SELECTED EXTRACT -
• • • •
# Vulnerable Customers

4 key drivers of vulnerability:
1. Health – disabilities or illnesses that affect the ability to carry out day-to-day tasks
2. Life Events – major life events such as bereavement, job loss or relationship breakdown
3. Resilience – low ability to withstand financial or emotional shocks
4. Capability – low knowledge of financial matters or low confidence in managing money (financial capability) and low capability in other relevant areas such as literacy, or digital skills

Which we can normalise into distinct topics, e.g.:
1. Death
2. Redundancy
3. Furlough
etc...

Potential approaches:
1. Bag-of-Words: will need enough training data for us to come to some sensible features. This will essentially be a goal-seeking exercise because sensible features will need to include synonyms of the topic at hand.
2. Similarity measure: use a WordNet based similarity measure to monitor stream of text for mention of words close in meaning to these topics, ie. synonyms.

Let's start with the simpler option: approach 2, as this requires no training data.

# NLTK semantic similarity

In [1]:
# import functions to be used, this will also import Pandas and NumPy
import synonym as syn

In [2]:
# functions available in the synonym module
dir(syn)

['__builtins__',
 '__cached__',
 '__doc__',
 '__file__',
 '__loader__',
 '__name__',
 '__package__',
 '__spec__',
 'multi_topic_scorer',
 'np',
 'pd',
 'prep_phrase',
 'stopwords',
 'topic_scorer',
 'word_scorer',
 'word_tokenize',
 'wordnet']

## Usage example

Use word_scorer on a single word to uncover it's different usages, to help with assigning the correct one in the topic_dictionary later, e.g.:

In [4]:
syn.word_scorer('disabled')

[('disabled.n.01',
  'people collectively who are crippled or otherwise physically handicapped'),
 ('disable.v.01', 'make unable to perform a certain action'),
 ('disable.v.02', 'injure permanently'),
 ('disabled.s.01',
  'incapable of functioning as a consequence of injury or illness')]

Use this to set up the topic_dictionary:

In [5]:
topic_dictionary = {'disability': 'disabled.n.01',
                    'death': 'die.v.02',
                    'health problems': 'ill.a.01',
                    'being a carer': 'care.v.02',
                    'living alone': 'alone.s.01',
                    'job loss (fired)': 'discharged.s.01',
                    'job loss (redundancy)': 'redundancy.n.02',
                    'job loss (furlough)': 'furlough.v.01'}

The phrase we want to analyse:

In [6]:
phrase = 'I worked in Adult Learning for a county council and my job was paid for by government funding. When the funds ran out, halfway through the financial year, there was suddenly no money to pay my wages. I was called to a meeting with four others (whose jobs were also dependant on the funding) and the news was broken to us. There would be a 12 week consultation period before the redundancy became final. We could choose to take the redundancy payment and go, or we could take another job in a different part of the council. If we refused the job offered to us, we could lose the redundancy settlement.'

Score the phrase for it's similarity to each of the topics.
• • • •
PROBLEMS TO WORK ON -
• a. List the four key drivers of vulnerability named in the vulnerable customers notebook.
• b. In the vulnerable customers notebook, which WordNet sense is assigned to the topic 'job loss (redundancy)'?
• c. Pick up the vulnerable customers notebook right after its last line and carry it on.
The lines that come next have nothing to do with the vulnerable customers notebook.

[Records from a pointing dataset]
• • • •
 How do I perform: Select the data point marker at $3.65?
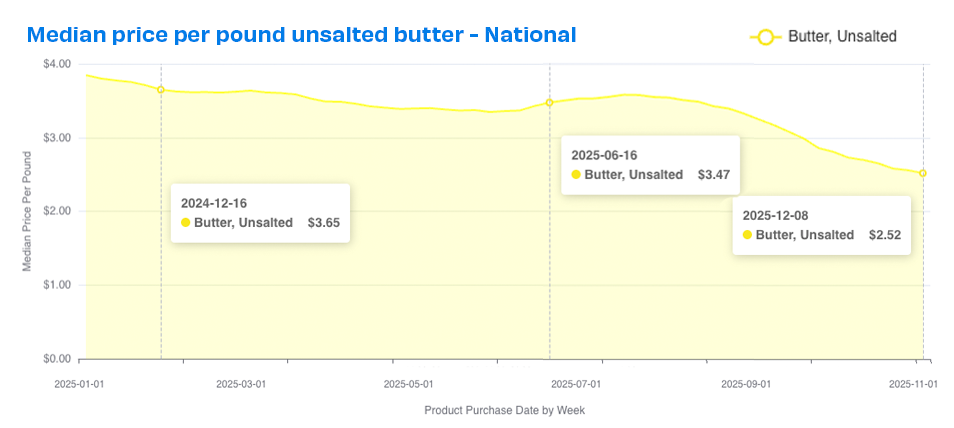tap(161, 90)
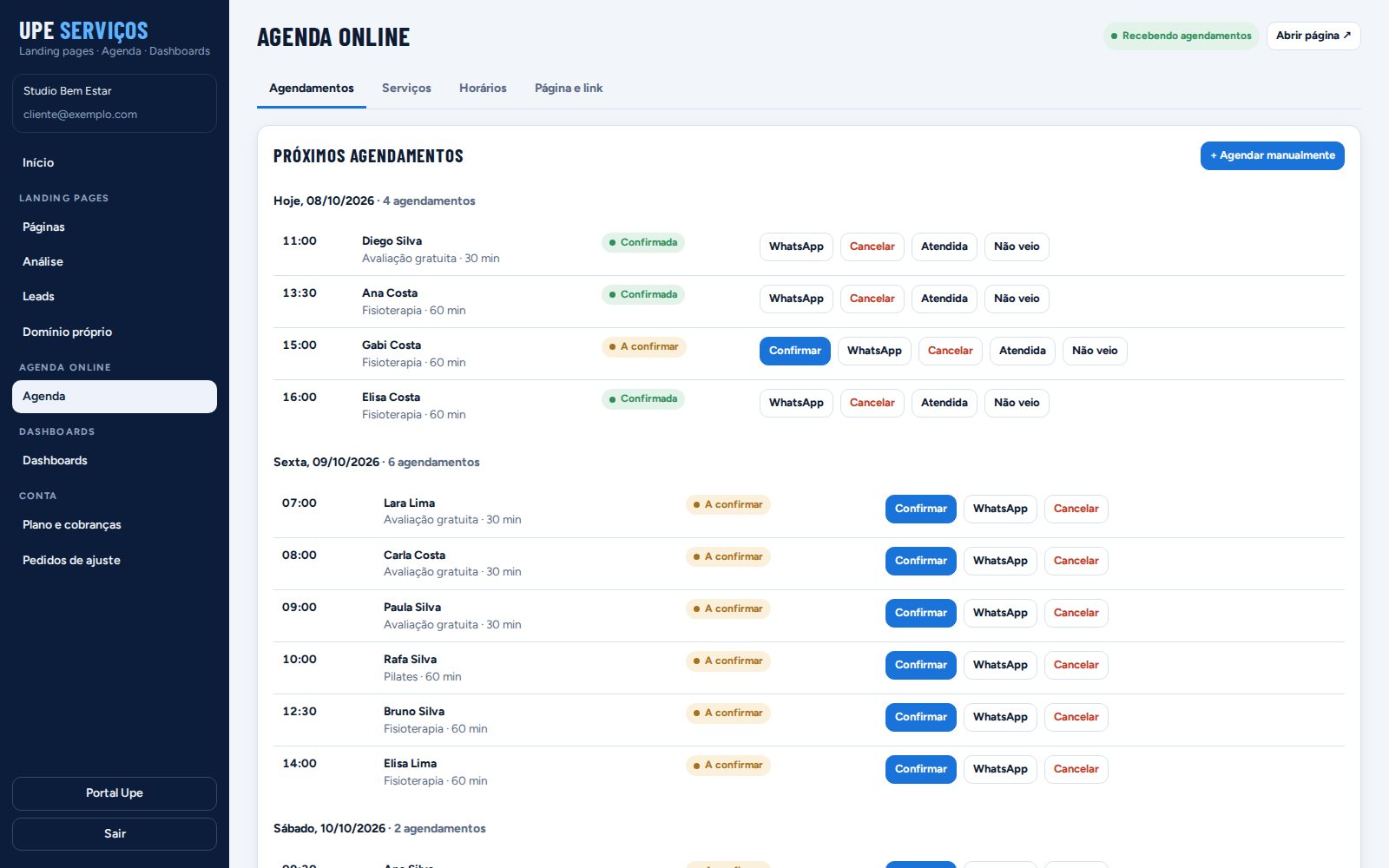Image resolution: width=1389 pixels, height=868 pixels.
Task: Message Lara Lima via WhatsApp button
Action: click(1000, 509)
• • • •
RESULTS BY TASK -
• a. Health, Life Events, Resilience, Capability

• b. 'redundancy.n.02'

• c.
The multi_topic_scorer will iterate through each word in the phrase and compare it to each topic to see if there's a match.
A match is defined as wup_similarity between that word and the topic > sim_thresh
We can also return_hits, to return those words in the phrase that matched with that topic

In [3]:
syn.multi_topic_scorer(phrase, topic_dictionary, sim_thresh=0.7, return_hits=True)

{'disability': (0, []),
 'death': (0, []),
 'health problems': (0, []),
 'being a carer': (0, []),
 'living alone': (0, []),
 'job loss (fired)': (0, []),
 'job loss (redundancy)': (3, ['redundancy', 'redundancy', 'redundancy']),
 'job loss (furlough)': (0, [])}

We can also use the word_scorer to check some of these results, e.g. if there was a particular word that was identified as similar to a topic, we can run through all the usages of that word and see which one met the sim_thresh criteria.
In this case we can check which usage of redundancy matched with redundancy, although this is a rather redundant use of the function!

In [8]:
syn.word_scorer('redundancy', 'redundancy.n.02', with_similarity_score=True)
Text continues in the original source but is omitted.